Sebagai seorang yang dibesarkan di lingkungan Muhamadiyah, yang namanya ziarah, berkunjung ke makam orang-orang suci, adalah hal yang sama sekali asing bagiku. Dan berdasarkan berbagai pengalaman, aku jadi mengambil kesimpulan bahwa orang-orang yang berziarah rata-rata tujuan mereka adalah ngalap berkah  yang tidak diperbolehkan dalam agama karena tidak ada dasar hukumnya di hadist dan Al Quran.  Itulah anggapanku yang kupegang teguh selama bertahun-tahun.

Walaupun aku seorang yang mudah menerima perbedaan, tapi ga enak juga bila karyawanku semua adalah warga Nahdiyin. Mereka sering pamit tidak masuk kerja karena ziaroh wali, sesering aku bertanya kepada mereka," Apa sih tujuanmu ziaroh?" Mereka suka menjawab dengan senyuman, melengkapi alergiku dengan rasa penasaran.

Rasa penasaran itu akhirnya terjawab secara tidak sengaja.
Suatu hari aku bertiga dengan sopir dan ustadz Virin ke Gresik, mengantar mukena pesanan. Banyak sekali pesanannya, ribuan, karena produk ini diiklankan di majalah-majalah, dipakai di sinetron-sinetron dan memakai model artis ternama. Tiap minggu aku mengirimkan ke Gresik bila telah selesai 200 potong mukena.

Allah Yang Maha Membuat Rencana mengatur kedatanganku ke kantor perusahaan mukena itu tidak dalam waktu yang tepat, karena mereka sedang istirahat siang, mereka menyuruhku kembali satu jam lagi.  Aku mengajak sopir dan ustadz Virin ke makam sunan yang banyak sekali berada di Gresik.  Akhirnya kami bertiga berkunjung ke makam sunan Giri.

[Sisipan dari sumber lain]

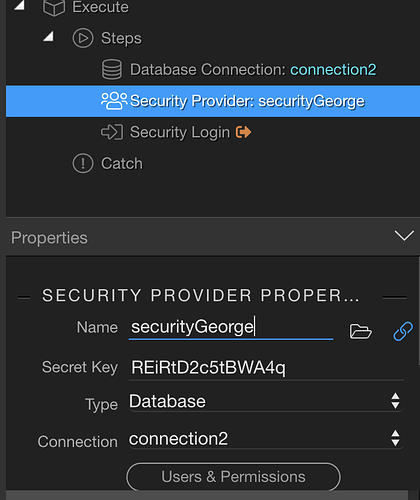420x500 pixels.
Task: Click the Steps play-circle icon
Action: coord(83,38)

Bengong aku berada disana.  Melihat begitu banyak manusia duduk membaca yasin dan doa-doa, aku ikut-ikutan membaca yasin. Kubaca dengan penuh perasaan karena aku mengerti artinya, hingga aku seperti masuk ke dalam kata perkatanya. Dalam khusyukku aku seperti ditemui seseorang dari masa lalu, berpenampilan sederhana, bersurban, beliau mengatakan padaku ," Jerih payah kita dalam berdakwah itu tak sebanding dengan karunia Allah (yang luar biasa) saat kita sudah meninggal ".

Aku tertegun, air mataku spontan berjatuhan, hatiku dingin dan haru.  Tahukan perasaanku beberapa hari terakhir?  Aku patah hati, patah hati karena merasa gagal membawa karyawanku yang aku rengkuh sebagai saudaraku sendiri untuk mendekatiNya.  Aku ajak mereka mentaatiNya,  tapi mereka itu titik titik deh.  Aku datangkan pengajian ke butik, aku wajibkan berdoa dan membaca Al Quran tiap pagi sebelum kerja, tapi perilaku mereka begitu aduhai di mataku.  Aku patah hati.

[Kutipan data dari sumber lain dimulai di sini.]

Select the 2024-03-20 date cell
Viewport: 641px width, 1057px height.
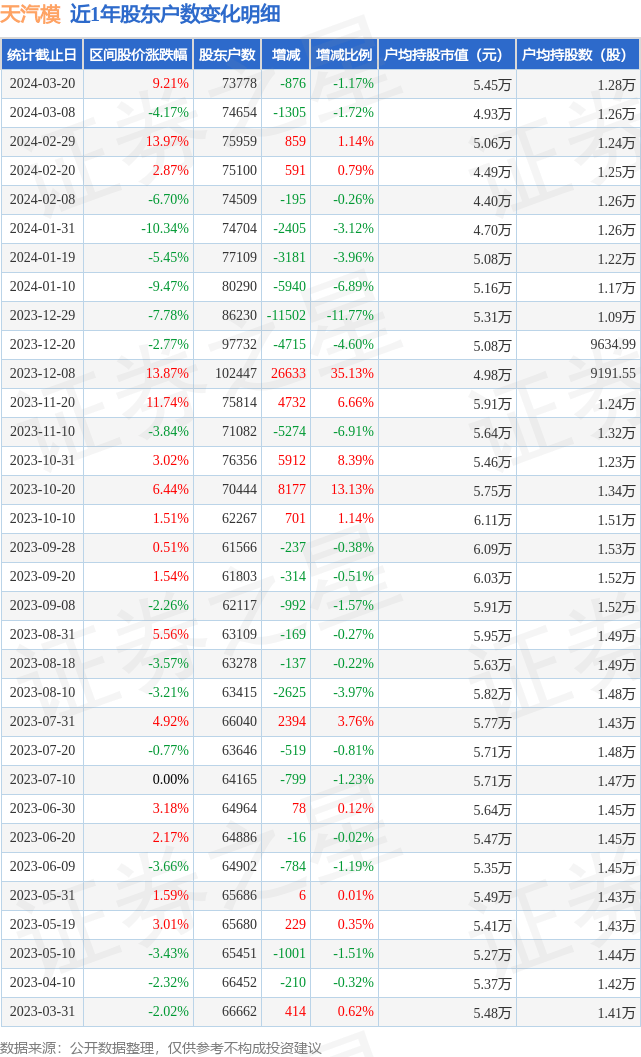coord(42,84)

Aku tak tahu siapa dia, lelaki dari masa lalu, yang kebijakan memancar dari wajah sederhananya.  Aku bayangkan betapa susah payahnya beliau menyusun strategi dakwahnya di tanah jawa yang mungkin masih gung liwang liwung.  Dan mungkin karenanya aku sekarang bergama Islam. Betapa malunya, perjuanganku memimpin beberapa puluh orang saja sudah membuatku patah semangat.

Dalam perjalananku pulang ke Malang, ustadz Virin berkata, " Diantara hikmah kita berziarah ke makam para wali adalah meneladaninya".
Aku pulang membawa semangat, seolah berguguran segala keluh kesah tentang karyawanku.